The second annual Wine and Food Festival will benefit Help 4 Kids Florence. This weekend to savor will feature two other events:
- Sip and Savor, 6 to 9 p.m. April 12, $50. This event in downtown Florence along Dargan and Evans streets will feature wine and beer tastings and hors d’oeuvres. Participants can stroll to and through many boutiques. There will be an option for wine purchase that evening with pick up from the Micky Finn’s on Pamplico Highway beginning the day after the event.
- The Final Pour, 6:30 p.m. April 13, $125. An elegant evening of fine wines from Laetitia Winery from California’s Central Coast will be paired perfectly with a five-course, locally sourced, impeccable feast prepared by award-winning chefs that is sure to delight the palate.
Meat and Meander will consist of stations showcasing beef brisket, pork tenderloin and spice-rubbed chicken, to name a few. Sides will include everything from Carolina creamed corn pudding to IPA-glazed and roasted Brussel sprouts. Sweet treats will include mini cupcakes, cake balls, fruit tarts and nutty praline cake shooters.
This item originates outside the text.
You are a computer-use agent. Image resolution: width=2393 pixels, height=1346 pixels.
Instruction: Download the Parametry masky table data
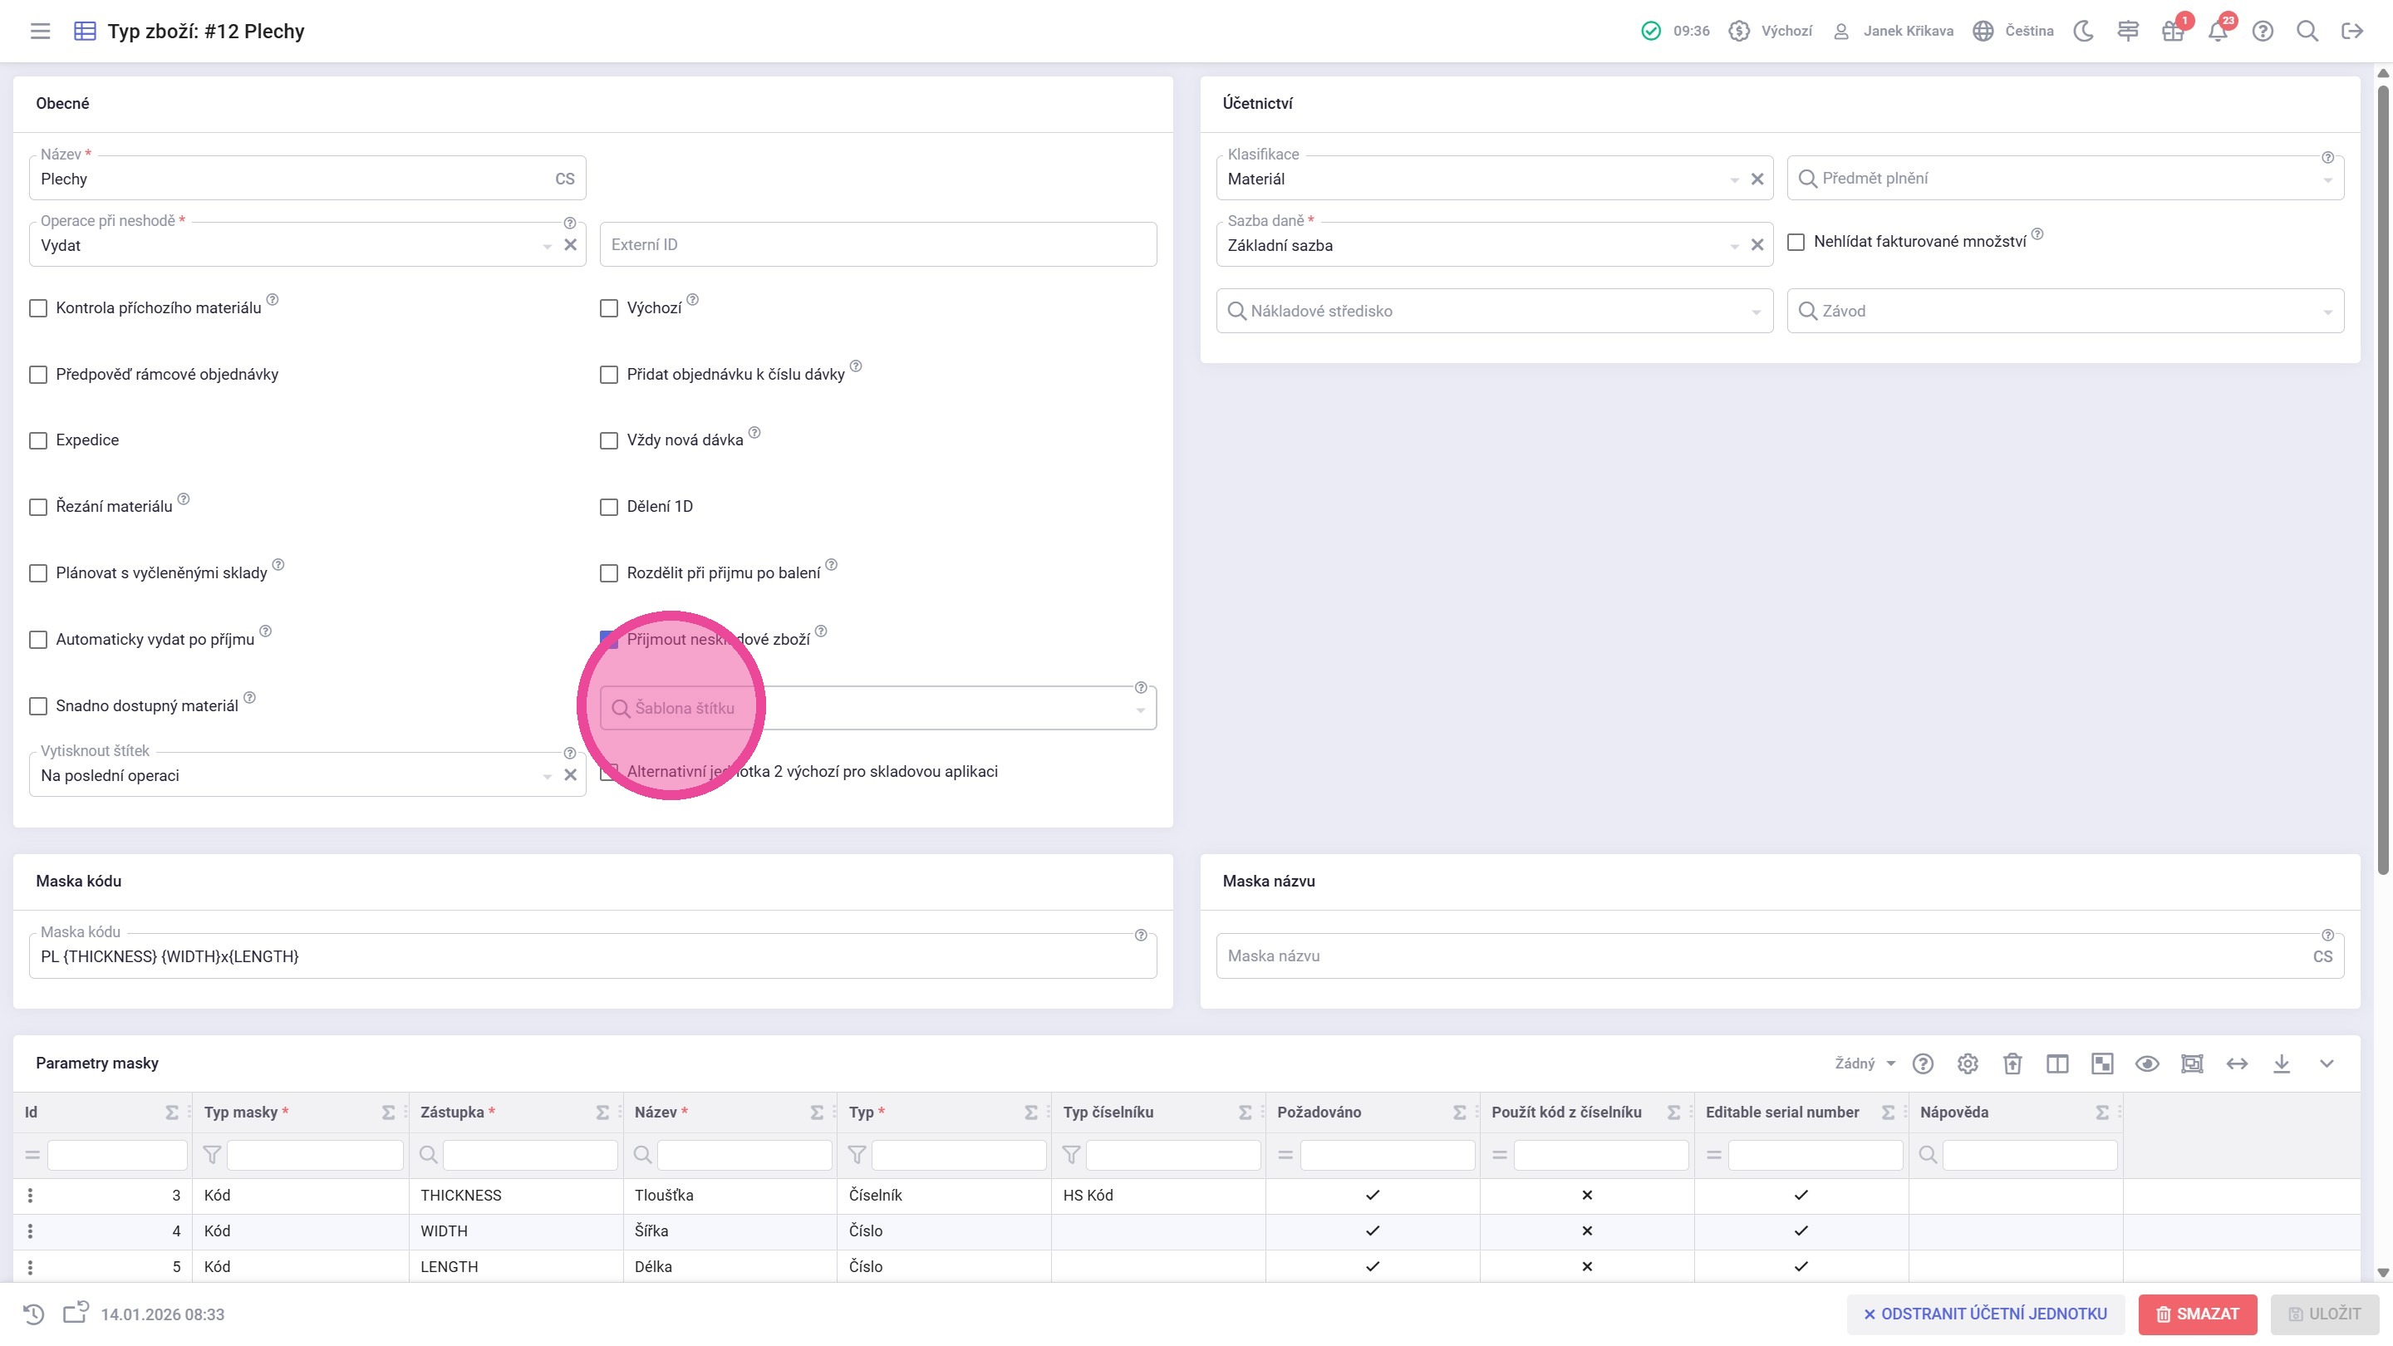(2282, 1064)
Top Grain Woodworks LLC will be there showcasing and selling its woodworks, and there will be a raffle for a Traeger grill worth $1,700 for only $25 per raffle ticket.
The meats and sides will be paired with wines from Kysela Pere et Fils Ltd. by Jeremy Sutton. He will be present discussing featured producers that will enhance the flavors of the food.
Sutton has worked in the wine business for more than 15 years and has been with Kysela Pere et Fils Ltd. since 2008. Sutton started in the business at Bistro 309 (now Bistro Bethem) in Fredericksburg, Virginia, and retailer Superior Liquor in Superior, Colorado. He began selling KPF products locally in Virginia, Washington, D.C., and Maryland in 2008 and has since transitioned to managing national accounts for the company.
Sutton has traveled extensively in France and Italy and has visited wine country in Argentina, Chile and Oregon. He has attended the well-regarded Oregon Pinot Camp (2007) and is also a certified sake professional (2012).
If forced to choose, Sutton says, he could live exclusively off the wines of southern France and miss very little over the rest of his drinking life. The rustic, robust, effusive and ebullient reds of the Rhone Valley were an instant love, and good rosé is a personal passion.
Sutton believes that wine is first and foremost an agricultural product, but its combination of nature and nurture put it in a rarefied air.
He will introduce producers such as Chakana, Vina Siegel, Casir de Santos, Ayni and El Principal.